Time resolved volumetric imaging has also been applied to measure functional changes in the retina in response to light stimulation . Ultrahigh speed volumetric imaging (4D-OCT) enables measurement and compensation of motion as well as the use of signal averagingmethods, which enhance sensitivity to small changes. Beyond ophthalmology, time resolved volumetric imaging would also have many diverse applications, such as imaging brain activation, cardiac function in developmental biology, and non-destructive material process monitoring.

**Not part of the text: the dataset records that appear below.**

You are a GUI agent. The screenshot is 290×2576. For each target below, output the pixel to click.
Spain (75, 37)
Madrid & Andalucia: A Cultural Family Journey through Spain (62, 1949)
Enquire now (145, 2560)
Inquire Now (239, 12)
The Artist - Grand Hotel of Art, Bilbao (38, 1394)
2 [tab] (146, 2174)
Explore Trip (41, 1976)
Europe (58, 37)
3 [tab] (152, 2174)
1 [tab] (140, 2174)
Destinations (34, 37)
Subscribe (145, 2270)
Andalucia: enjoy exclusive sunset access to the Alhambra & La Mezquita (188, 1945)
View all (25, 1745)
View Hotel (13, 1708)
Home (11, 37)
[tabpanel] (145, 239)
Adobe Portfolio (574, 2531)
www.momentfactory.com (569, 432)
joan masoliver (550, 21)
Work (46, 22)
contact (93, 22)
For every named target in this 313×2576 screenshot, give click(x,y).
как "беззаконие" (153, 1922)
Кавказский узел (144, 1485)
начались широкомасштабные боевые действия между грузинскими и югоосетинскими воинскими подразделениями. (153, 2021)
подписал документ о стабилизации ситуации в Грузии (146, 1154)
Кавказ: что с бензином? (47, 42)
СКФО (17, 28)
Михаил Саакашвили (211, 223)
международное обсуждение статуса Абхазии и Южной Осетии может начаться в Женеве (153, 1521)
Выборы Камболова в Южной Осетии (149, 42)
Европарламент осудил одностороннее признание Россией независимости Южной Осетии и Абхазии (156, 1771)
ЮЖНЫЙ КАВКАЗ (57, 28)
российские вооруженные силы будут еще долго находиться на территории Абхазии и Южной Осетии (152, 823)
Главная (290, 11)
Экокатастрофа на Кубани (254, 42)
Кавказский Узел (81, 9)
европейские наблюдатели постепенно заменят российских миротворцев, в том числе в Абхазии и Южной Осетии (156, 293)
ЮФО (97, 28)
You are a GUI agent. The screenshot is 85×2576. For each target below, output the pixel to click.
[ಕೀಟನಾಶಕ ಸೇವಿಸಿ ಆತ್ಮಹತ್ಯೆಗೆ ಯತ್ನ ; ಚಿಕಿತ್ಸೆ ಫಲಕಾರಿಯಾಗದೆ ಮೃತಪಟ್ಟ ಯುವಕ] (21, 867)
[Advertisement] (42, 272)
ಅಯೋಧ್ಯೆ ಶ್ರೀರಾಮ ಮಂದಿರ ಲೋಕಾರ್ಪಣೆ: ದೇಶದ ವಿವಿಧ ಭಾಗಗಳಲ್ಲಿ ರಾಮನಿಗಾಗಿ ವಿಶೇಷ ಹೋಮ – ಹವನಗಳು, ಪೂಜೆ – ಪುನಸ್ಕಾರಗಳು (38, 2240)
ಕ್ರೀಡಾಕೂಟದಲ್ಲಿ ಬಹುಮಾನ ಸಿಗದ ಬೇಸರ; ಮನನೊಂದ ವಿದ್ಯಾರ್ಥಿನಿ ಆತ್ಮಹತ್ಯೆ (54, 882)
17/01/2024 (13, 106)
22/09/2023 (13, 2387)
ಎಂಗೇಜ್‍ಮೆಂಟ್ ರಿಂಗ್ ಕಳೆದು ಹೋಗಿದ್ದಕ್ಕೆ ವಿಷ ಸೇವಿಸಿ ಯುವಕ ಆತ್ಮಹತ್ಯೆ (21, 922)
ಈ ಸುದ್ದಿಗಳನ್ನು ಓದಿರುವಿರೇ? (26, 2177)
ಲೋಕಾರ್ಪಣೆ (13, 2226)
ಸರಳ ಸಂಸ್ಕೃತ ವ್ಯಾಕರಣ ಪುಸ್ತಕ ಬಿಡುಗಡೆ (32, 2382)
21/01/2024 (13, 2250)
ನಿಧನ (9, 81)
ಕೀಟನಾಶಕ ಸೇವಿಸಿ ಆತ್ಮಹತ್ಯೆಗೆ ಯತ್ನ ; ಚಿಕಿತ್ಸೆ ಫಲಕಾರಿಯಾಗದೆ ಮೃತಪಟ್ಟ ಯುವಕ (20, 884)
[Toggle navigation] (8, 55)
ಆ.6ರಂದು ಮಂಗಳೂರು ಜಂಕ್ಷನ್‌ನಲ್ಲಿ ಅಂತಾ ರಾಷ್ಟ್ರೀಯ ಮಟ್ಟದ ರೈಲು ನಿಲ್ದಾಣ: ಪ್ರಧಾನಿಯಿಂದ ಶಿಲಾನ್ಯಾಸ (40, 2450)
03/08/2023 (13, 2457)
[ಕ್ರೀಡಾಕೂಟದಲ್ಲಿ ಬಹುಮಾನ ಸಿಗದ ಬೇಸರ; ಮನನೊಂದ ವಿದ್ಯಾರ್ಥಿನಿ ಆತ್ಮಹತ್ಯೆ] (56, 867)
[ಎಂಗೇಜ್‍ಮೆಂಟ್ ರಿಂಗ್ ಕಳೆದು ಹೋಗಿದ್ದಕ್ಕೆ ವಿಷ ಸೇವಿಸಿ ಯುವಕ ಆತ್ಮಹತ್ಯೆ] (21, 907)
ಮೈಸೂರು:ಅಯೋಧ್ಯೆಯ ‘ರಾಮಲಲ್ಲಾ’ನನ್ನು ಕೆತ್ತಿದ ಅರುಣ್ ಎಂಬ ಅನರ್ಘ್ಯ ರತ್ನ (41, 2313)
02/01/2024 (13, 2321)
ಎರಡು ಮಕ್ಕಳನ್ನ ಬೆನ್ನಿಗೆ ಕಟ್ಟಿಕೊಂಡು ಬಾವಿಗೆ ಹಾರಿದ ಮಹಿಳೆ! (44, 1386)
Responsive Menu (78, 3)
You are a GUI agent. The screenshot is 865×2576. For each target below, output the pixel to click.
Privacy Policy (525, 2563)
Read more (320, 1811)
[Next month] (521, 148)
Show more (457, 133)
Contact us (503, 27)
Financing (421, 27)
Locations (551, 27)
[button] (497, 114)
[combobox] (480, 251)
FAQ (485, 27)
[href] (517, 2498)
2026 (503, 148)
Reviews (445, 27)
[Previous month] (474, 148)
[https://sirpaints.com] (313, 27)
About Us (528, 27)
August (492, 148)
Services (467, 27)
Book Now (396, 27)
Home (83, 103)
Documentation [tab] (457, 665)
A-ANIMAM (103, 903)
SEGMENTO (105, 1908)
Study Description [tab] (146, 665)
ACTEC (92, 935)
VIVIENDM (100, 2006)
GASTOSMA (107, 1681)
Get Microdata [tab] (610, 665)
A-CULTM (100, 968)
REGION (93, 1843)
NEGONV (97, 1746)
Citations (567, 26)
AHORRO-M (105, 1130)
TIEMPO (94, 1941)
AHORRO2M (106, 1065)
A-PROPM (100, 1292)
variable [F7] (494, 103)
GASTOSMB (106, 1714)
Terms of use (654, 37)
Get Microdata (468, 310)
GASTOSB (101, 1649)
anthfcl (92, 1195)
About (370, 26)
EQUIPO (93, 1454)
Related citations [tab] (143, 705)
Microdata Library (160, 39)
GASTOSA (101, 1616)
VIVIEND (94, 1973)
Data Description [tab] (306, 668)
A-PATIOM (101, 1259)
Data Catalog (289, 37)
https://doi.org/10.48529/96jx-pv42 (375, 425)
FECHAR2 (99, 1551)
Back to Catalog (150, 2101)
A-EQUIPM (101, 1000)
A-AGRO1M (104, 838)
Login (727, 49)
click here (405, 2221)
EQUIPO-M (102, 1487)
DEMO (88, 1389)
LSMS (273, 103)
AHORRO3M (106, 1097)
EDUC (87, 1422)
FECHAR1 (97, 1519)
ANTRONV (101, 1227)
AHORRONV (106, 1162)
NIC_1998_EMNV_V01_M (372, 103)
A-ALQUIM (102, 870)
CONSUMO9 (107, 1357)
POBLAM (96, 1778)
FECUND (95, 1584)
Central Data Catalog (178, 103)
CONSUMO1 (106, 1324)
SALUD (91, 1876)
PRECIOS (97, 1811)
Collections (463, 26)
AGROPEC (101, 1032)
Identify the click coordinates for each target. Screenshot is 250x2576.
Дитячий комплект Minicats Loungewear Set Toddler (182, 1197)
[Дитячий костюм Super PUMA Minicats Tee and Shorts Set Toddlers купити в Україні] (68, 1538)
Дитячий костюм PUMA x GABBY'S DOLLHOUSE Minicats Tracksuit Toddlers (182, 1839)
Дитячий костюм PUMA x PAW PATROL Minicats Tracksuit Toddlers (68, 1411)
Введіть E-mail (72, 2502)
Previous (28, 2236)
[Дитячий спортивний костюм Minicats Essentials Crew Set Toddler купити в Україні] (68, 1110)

We have developed, characterized, and demonstrated several configurations of a spectral/Fourier domain OCT imaging system that use a high speed CMOS line scan camera to facilitate ultrahigh speed image acquisition. Configuration (A) uses a high spectral resolution spectrometer with 4096 pixels to achieve reduced sensitivity roll-off for improved imaging over long depths, while still imaging faster than any commercially available ophthalmic OCT system. Design configuration (B) simultaneously demonstrates higher speed, higher resolution, and a larger number of camera pixels in the spectrometer than any commercially available ophthalmic OCT system currently available. Configuration (C) images at 250,000 axial scans per second, which is an order of magnitude faster than commercial systems, while producing good quality images. The highest speed configuration (D) runs at 312,500 axial scans per second, which we believe is the fastest speed for ophthalmic OCT imaging reported to date. We use the high speed configuration (C) to perform densely sampled volumetric data acquisition. OCT fundus images of the fovea and disk showminimalmotion artifacts in the transverse plane at these high speeds. To compensate for motion in the axial direction, we axially register the B-scans acquired during the raster scanning to orthogonally oriented registration scans acquired immediately before the volumetric acquisition. The resulting motion corrected volumetric data sets represent the true retinal topography spanning large regions. The ability to visualize topography without motion artifacts will be especially important for clinical applications such as imaging the optic disc in glaucoma. Data sets from repeated measurements can be more precisely registered to each other and could be used to detect and quantify small morphological changes occurring from visit to visit, aiding in longitudinal studies.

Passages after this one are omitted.